■ TASK OBJECTIVE ■
In the forum thread about a script for finding dead links in a database, restate the paragraph beginning "this means:" as a short bulleted list that keeps its main facts.

■ PASSAGE ■
+ + +

# script to check for dead links in database



## jorre (Oct 27, 2005)

hi all, 

I have a question for the php or other scripting lovers around here...

since some time I've been looking for a script that can check if any of my database links are dead...

this means: 
I have a mysql database and it's filled with links. I need to check all of these links to see if there are any dead ones between them, so that I can give my visitors a good clean database without dead links ...

Well, until now, I came up with the following script... the problem is, that good sites are reported as being dead for the reason (as far as I know and think) that the URL's are being forwarded.

+ + +

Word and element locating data
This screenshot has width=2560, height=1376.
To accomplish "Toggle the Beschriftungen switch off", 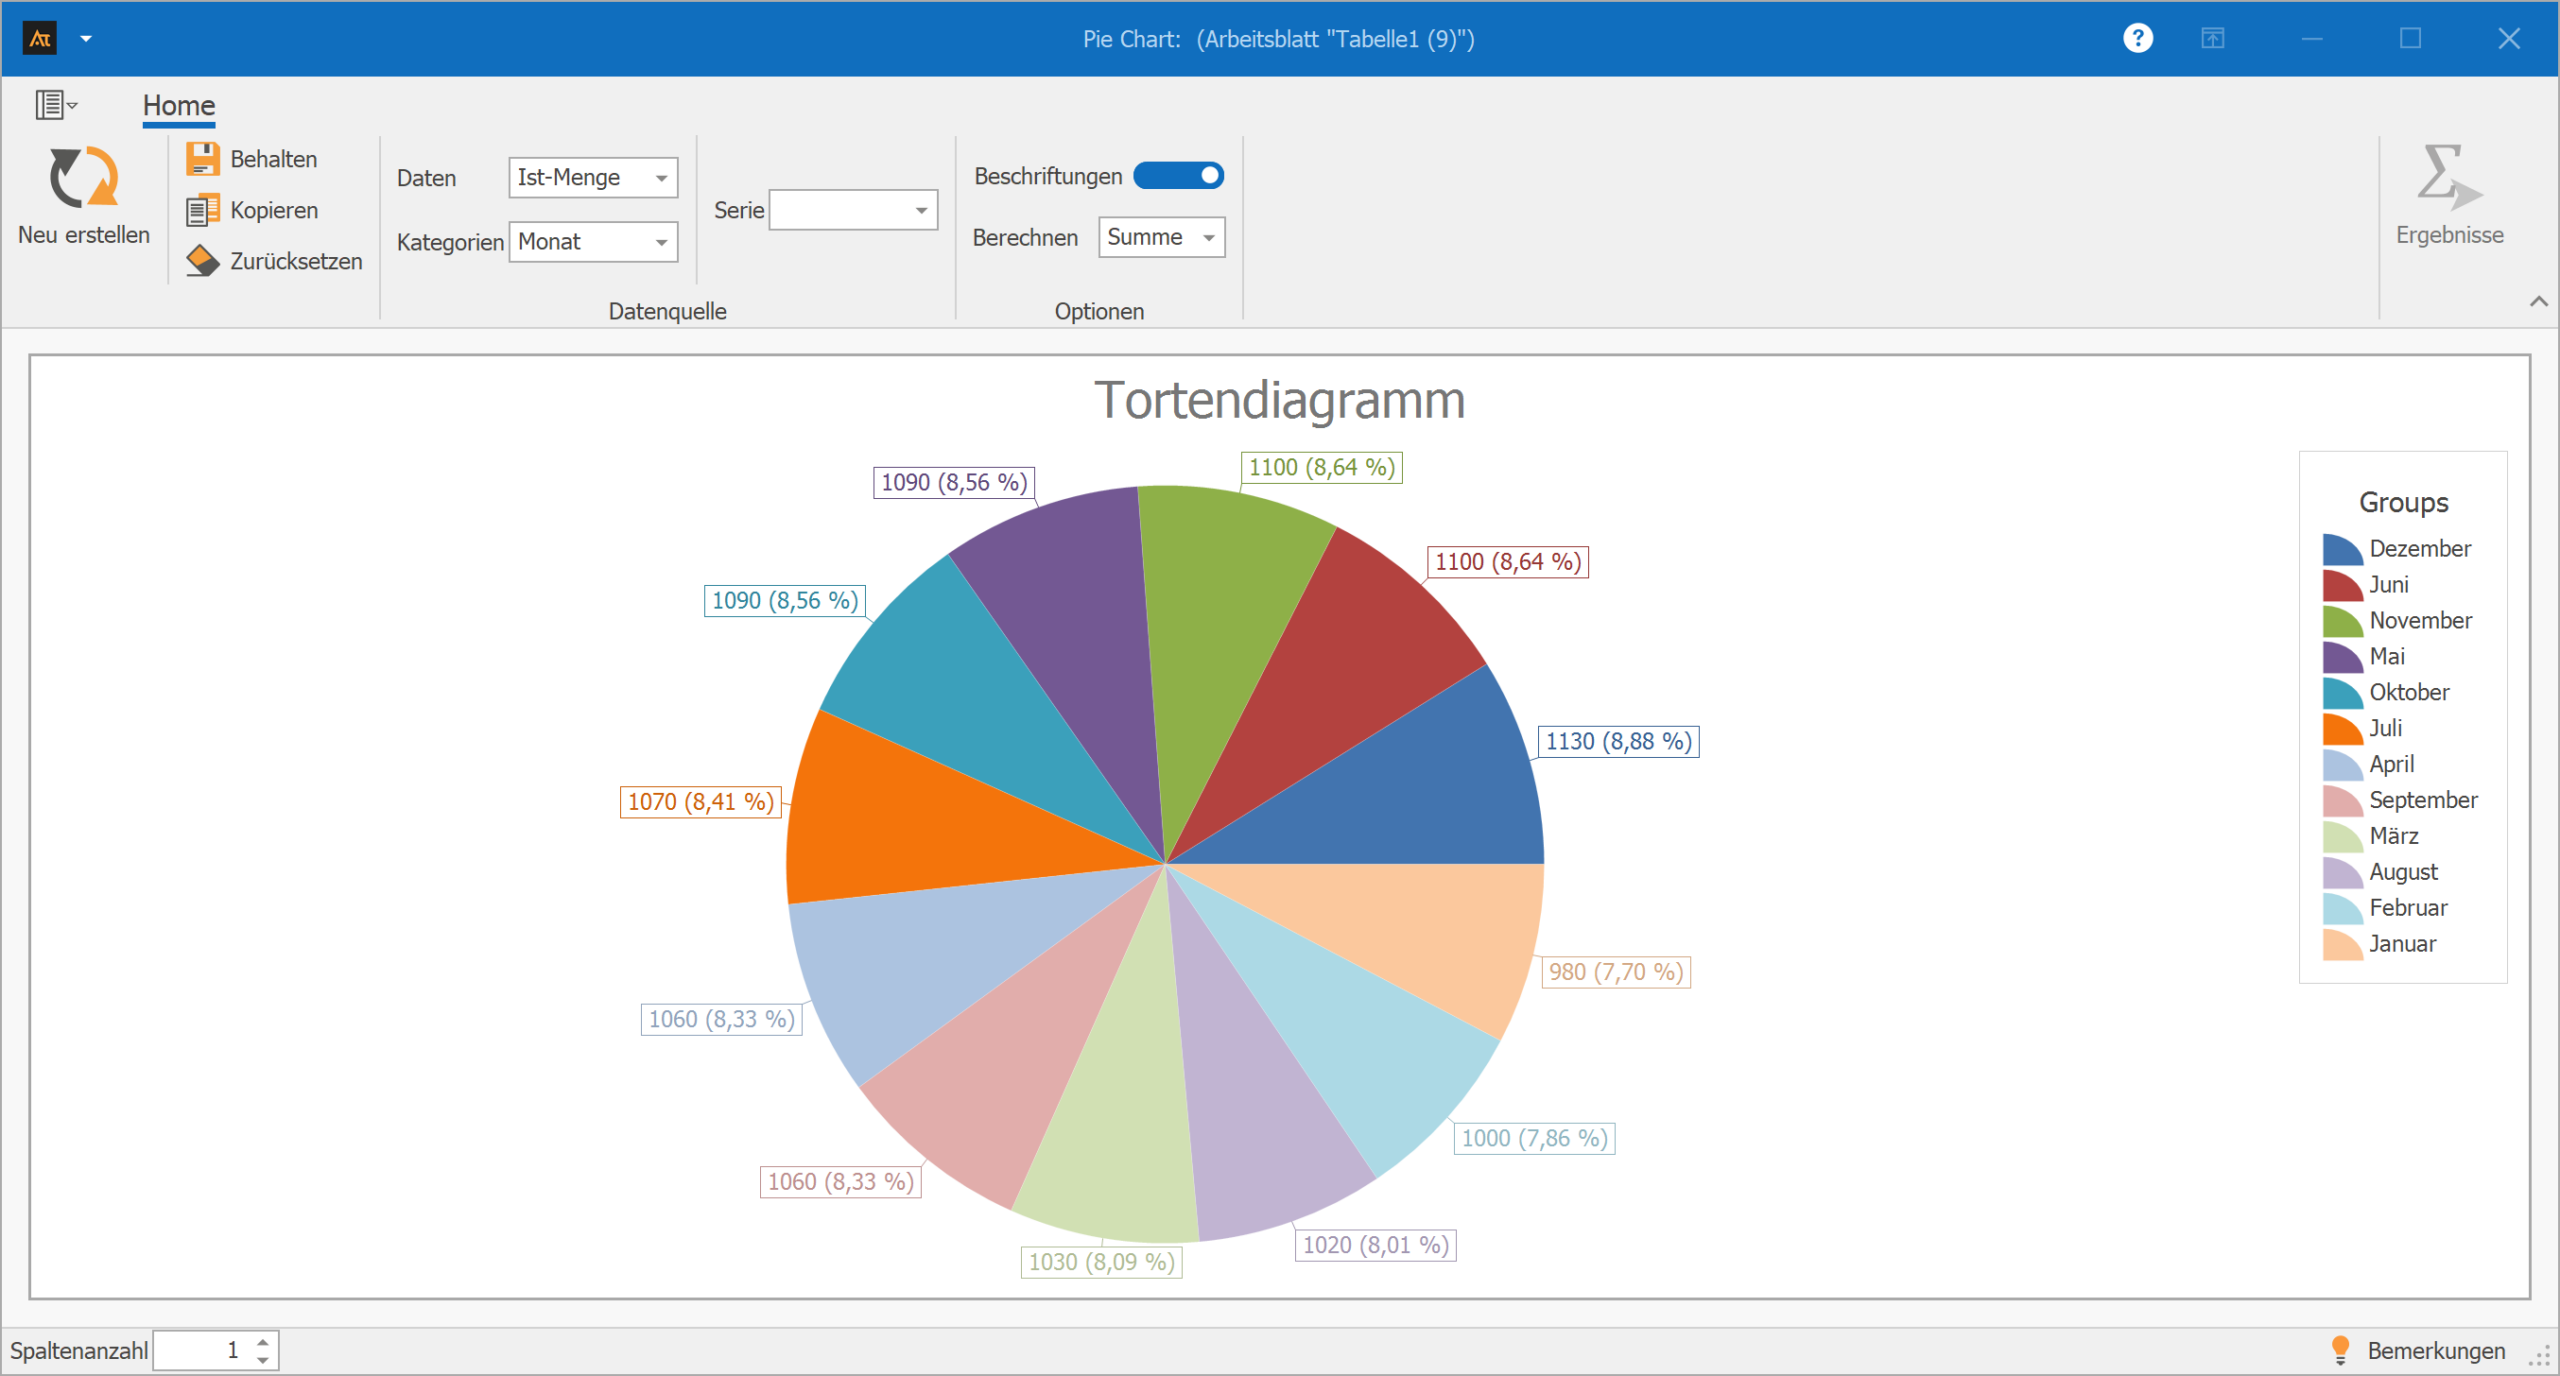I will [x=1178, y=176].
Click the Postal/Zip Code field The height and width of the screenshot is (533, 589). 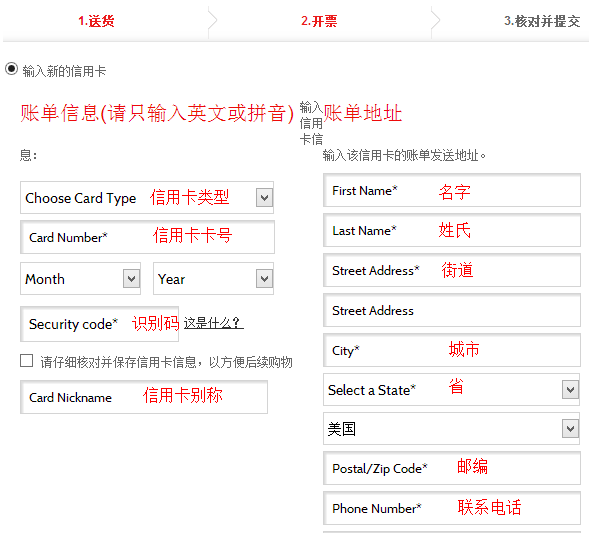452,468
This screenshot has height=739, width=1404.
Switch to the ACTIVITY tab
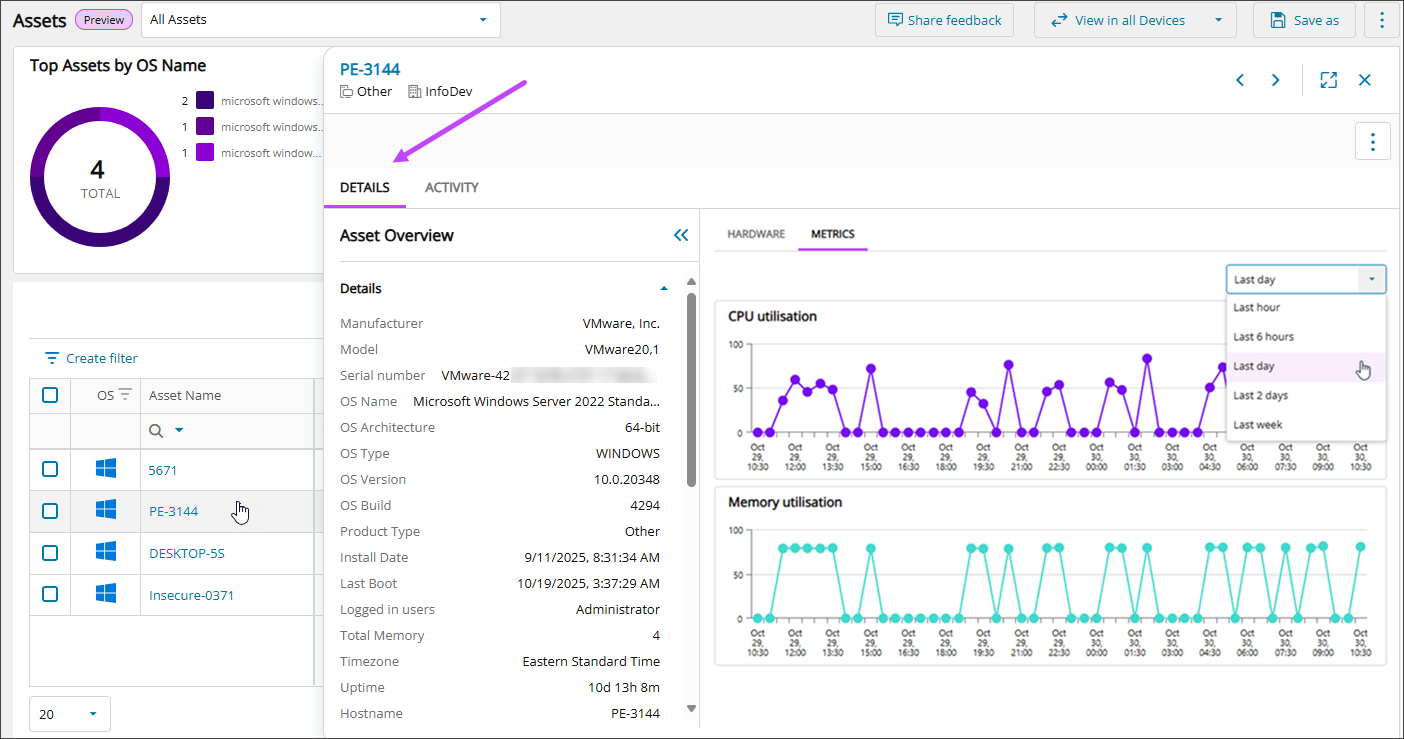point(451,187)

+ + +

■ RESPONSE TO THE TASK ■
- The poster has a MySQL database full of links.
- Every link needs to be checked for dead ones.
- The goal is to give visitors a clean database with no dead links.